■ **Problem**: Turn the lines below into a Markdown table with the columns "No." and "Line", numbering each row and skipping blank lines. Leave the pictures out of the table.

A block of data
*-*-*

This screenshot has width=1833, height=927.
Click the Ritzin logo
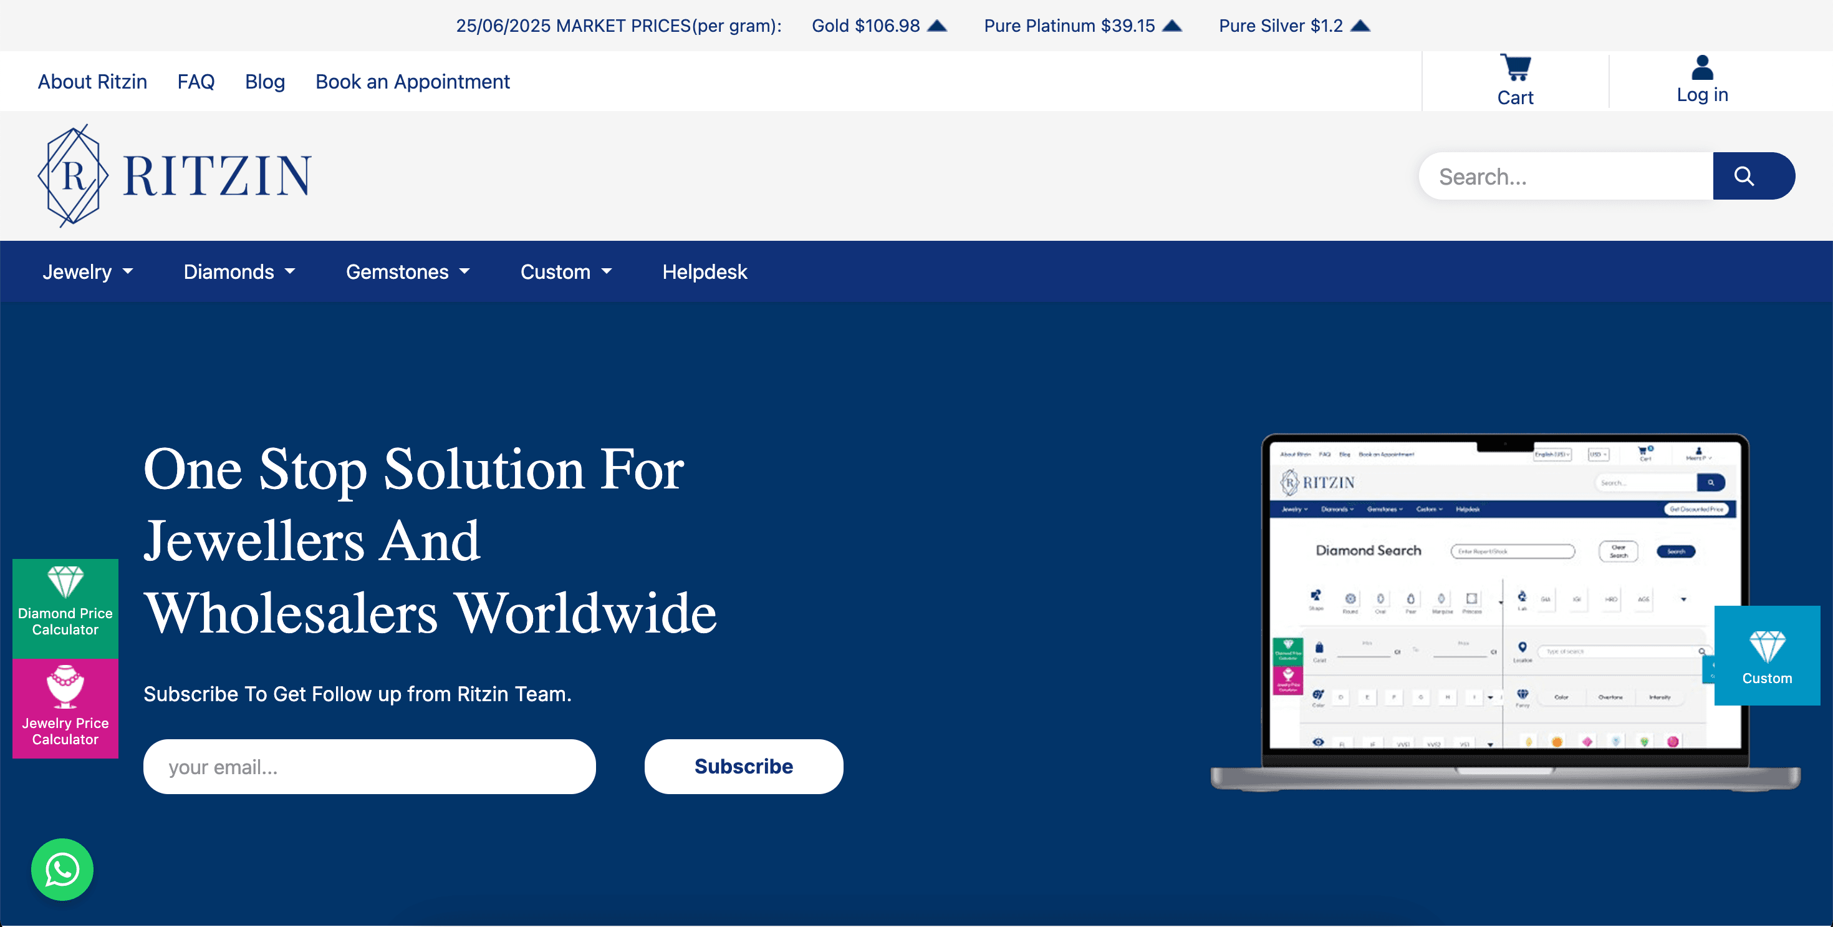tap(174, 176)
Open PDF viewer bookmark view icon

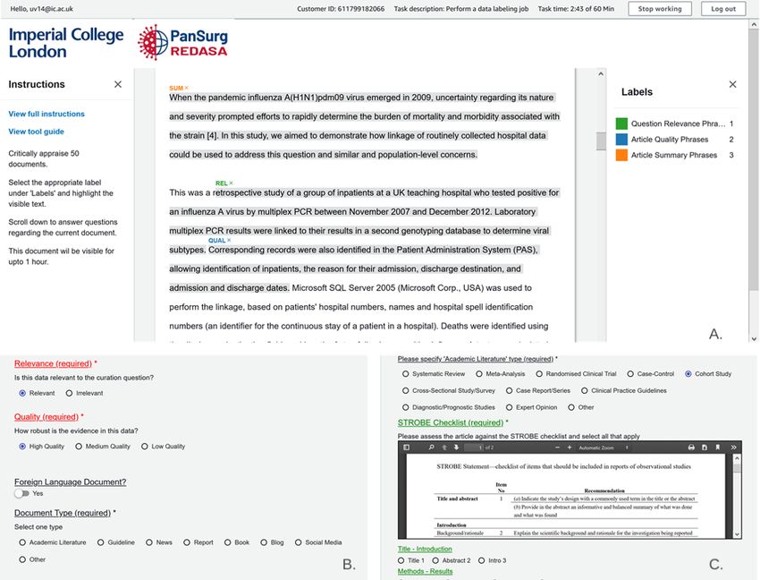point(718,448)
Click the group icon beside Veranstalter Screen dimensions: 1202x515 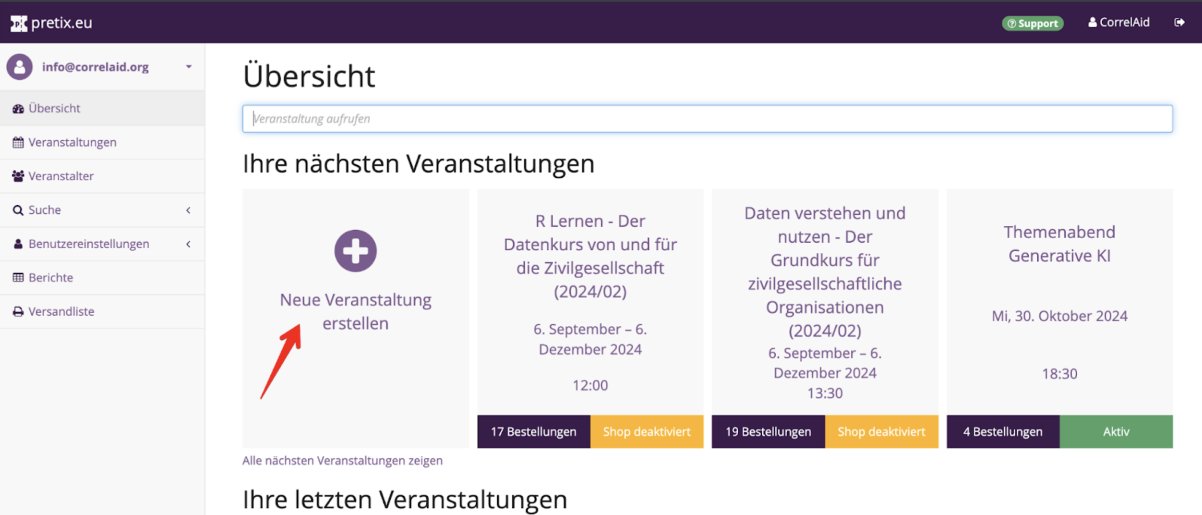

*-*-*

■ **Correct response**:
| No. | Line |
|---|---|
| 1 | This screenshot has width=1833, height=927. |
| 2 | Click the Ritzin logo |
| 3 | tap(174, 176) |
| 4 | Open PDF viewer bookmark view icon |
| 5 | point(718,448) |
| 6 | Click the group icon beside Veranstalter Screen dimensions: 1202x515  |